The TL gave me a firm promise, but it seems likely he did not communicate that to the other oarsmen ahead of time. His words, pre-trip, were " you can row solo and she can hop from raft to raft." Room could have been made, just wasn't. I was just wondering if similar stuff happens. Obviously it does.


----------



## upshitscreek (Oct 21, 2007)

dude, there's no way to know what actually was going on here. reading between the lines, it sounds like wifey can be a pain in the ass on the river in the face of a little stress and nobody wanted to deal with her drama shit on their vacation once they realized this? it doesn't take much, dude. especially when everyone else was probably having allot of fun despite her.

yeah, i know, everyone....i'm a dick. probably right though


----------



## carvedog (May 11, 2005)

I am deeply suspect of anyone that goes rafting for a "lodge to lodge" experience. 

That's all I have.


----------



## caspermike (Mar 9, 2007)

He is from Arkansas.. This rafting forum just downgraded


----------



## TimEubanks (Apr 8, 2010)

caspermike said:


> He is from Arkansas.. This rafting forum just downgraded


 Not too much of your kind of country back here or folks with your collective experience. Thanks for the input, though.

The lodge to lodge thing was their idea, I'd preferred to camp, but that wasn't an option this time.


----------



## mania (Oct 21, 2003)

Cutch said:


> Mania, your post was weak. Way to PC.


too


----------



## Osseous (Jan 13, 2012)

Gotta love the fact that he sold his wife out.... twice.


----------



## lhowemt (Apr 5, 2007)

Keep that up and you'll be boating only with the dudes. While that may sound fun, after a while of doing that, you may not be boating at all, unless you become wife-less. It takes compromise to boat with a spouse, as with all things rarely are the two on the exact same page. It sounds like she needs much more time on the water to get used to whitewater rafting. Take some classes, SWR, that sort of thing. And like Mania says, ultimately she is your responsibility. However if that is how one of my friends dealt with the situation I wouldn't be doing any multi day trips with him. Especially if he is the lodge to lodge type. There are lots of boaters out there, couples where the woman is less confident. Search those people out, find some that you can boat with. Reach out to folks, there are lots out there if you try.


----------



## tango (Feb 1, 2006)

silly rafter drama


----------



## slickhorn (Dec 15, 2005)

let me play devil's advocate and toss out "what were you doing flipping in big mallard?" 

I don't know the flow or the group skills, but if you are responsible for a passenger who isn't comfortable swimming, they you gotta boat without flipping. There it is. I disagree that flipping is always in play. That's really only true if you are running rivers where flipper features are simply unavoidable, and that's not true of the Main at most normal flows. It's on you to use your experience, judgement, and skill to put yourself in a position where you aren't going to flip.

◆ WHAT TO WORK ON ◆
1 – In the rafting thread, how would you translate "There are lots of boaters out there, couples where the woman is less confident." into Spanish?
2 – Which usernames in the rafting thread have a date from 2007 in their headings?
3 – Can you rewrite the rafting thread's paragraph beginning "Keep that up and you'll be boating only with the dudes" more briefly while keeping its main points?

◆ STORED RECORDS ◆

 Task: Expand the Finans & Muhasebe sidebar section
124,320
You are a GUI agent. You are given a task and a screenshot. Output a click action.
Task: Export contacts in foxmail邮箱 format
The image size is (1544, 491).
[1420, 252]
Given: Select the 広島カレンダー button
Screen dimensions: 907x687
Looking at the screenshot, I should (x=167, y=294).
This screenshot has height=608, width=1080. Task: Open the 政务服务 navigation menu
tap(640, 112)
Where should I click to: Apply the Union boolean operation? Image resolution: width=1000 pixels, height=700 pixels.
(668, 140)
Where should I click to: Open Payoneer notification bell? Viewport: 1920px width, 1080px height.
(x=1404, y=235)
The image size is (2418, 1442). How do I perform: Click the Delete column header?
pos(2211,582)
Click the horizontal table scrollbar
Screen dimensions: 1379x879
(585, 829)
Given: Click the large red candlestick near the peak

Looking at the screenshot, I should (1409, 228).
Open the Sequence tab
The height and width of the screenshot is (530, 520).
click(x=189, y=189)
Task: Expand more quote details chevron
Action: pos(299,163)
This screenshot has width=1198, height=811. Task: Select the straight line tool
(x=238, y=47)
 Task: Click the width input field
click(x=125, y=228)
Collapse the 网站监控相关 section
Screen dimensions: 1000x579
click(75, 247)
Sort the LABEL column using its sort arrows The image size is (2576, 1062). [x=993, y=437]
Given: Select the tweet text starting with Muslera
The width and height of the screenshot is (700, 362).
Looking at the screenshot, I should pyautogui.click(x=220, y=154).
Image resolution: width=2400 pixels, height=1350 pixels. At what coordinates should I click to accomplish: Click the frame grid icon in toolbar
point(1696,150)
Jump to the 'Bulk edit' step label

◆ RESULTS OF THE EXERCISE ◆
1 – Hay muchos navegantes por ahí, parejas en las que la mujer tiene menos confianza.

2 – upshitscreek, caspermike, lhowemt

3 – Keep that up and you'll end up boating only with the dudes, and eventually maybe not at all unless you become wife-less. Boating with a spouse takes compromise, because two people are rarely on the exact same page. She seems to need much more time on the water to get used to whitewater rafting, so take classes such as SWR. As Mania says, she is ultimately your responsibility. Still, I wouldn't do multi-day trips with a friend who handled things this way, especially a lodge-to-lodge type. Plenty of couples boat together where the woman is less confident, so seek them out and reach out to find people to boat with.